O ex-prefeito de Goiatins Olímpio Barbosa Neto teve sua prisão preventiva decretada pela Justiça nesta sexta-feira (25), em atendimento a pedido formulado pelo Ministério Público Estadual (MPE). Olímpio foi prefeito no período de 2004 a 2008.

Segundo o órgão, a prisão visa resguardar uma eventual decisão que imponha o cumprimento de pena ao ex-prefeito, visto que o ex-gestor responde a várias ações cíveis e criminais mas a Justiça não conseguiu localizá-lo em diversas tentativas de citação e intimação.

A prisão preventiva foi solicitada pelo Promotor de Justiça Célem Guimarães Guerra Júnior, da Comarca de Goiatins. No pedido, promotor diz que Olímpio Barbosa Neto tem informado, nos processos em que é réu, que possui endereços nas cidades de Araguaína e Carolina (MA), nos quais, contudo, ele não é localizado.

No entendimento do Promotor de Justiça, acatado pelo Poder Judiciário, o ex-prefeito estaria tentando se esquivar da aplicação da lei penal.

Os processos a que Olímpio Barbosa Neto responde referem-se a crimes e irregularidades praticadas no exercício do cargo de prefeito no período de 2005 a 2008 e dizem respeito ao desvio de verbas públicas.

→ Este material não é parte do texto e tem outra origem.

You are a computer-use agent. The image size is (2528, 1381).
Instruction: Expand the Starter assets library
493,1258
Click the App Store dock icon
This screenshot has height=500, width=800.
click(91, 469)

Ele teria autorizado o pagamento de serviços que não foram prestados e de materiais que não foram entregues ao Município, apropriando-se posteriormente de parte dos valores e concordando com que empresários também se apossassem das verbas públicas.

No pedido de prisão, o membro do MPE relatou que há provas da prática dos crimes e indícios suficientes da autoria, atribuída ao ex-prefeito.

Em 2012, o Tribunal de Contas do Estado (TCE) condenou o ex-gestor a devolver R$ 10 milhões aos cofres públicos. O TCE verificou que o ex-prefeito, além de não prestar contas, não apresentou os documentos comprobatórios da destinação dos recursos públicos arrecadados pelo município, no último ano de mandato, durante a fiscalização.

O TCE apurou, ainda, a devolução de 200 cheques sem fundos e 69 devolvidos por impedimento de pagamento, além de pagamentos de taxas e juros por emissão de cheques sem fundos no montante de R$ 4.471,70.

Esse ano, a Justiça já determinou o bloqueio de R$ 211 mil em bens do ex-prefeito por não prestar contas da aplicação de R$ 105 mil de um convênio feito com o Ministério da Saúde.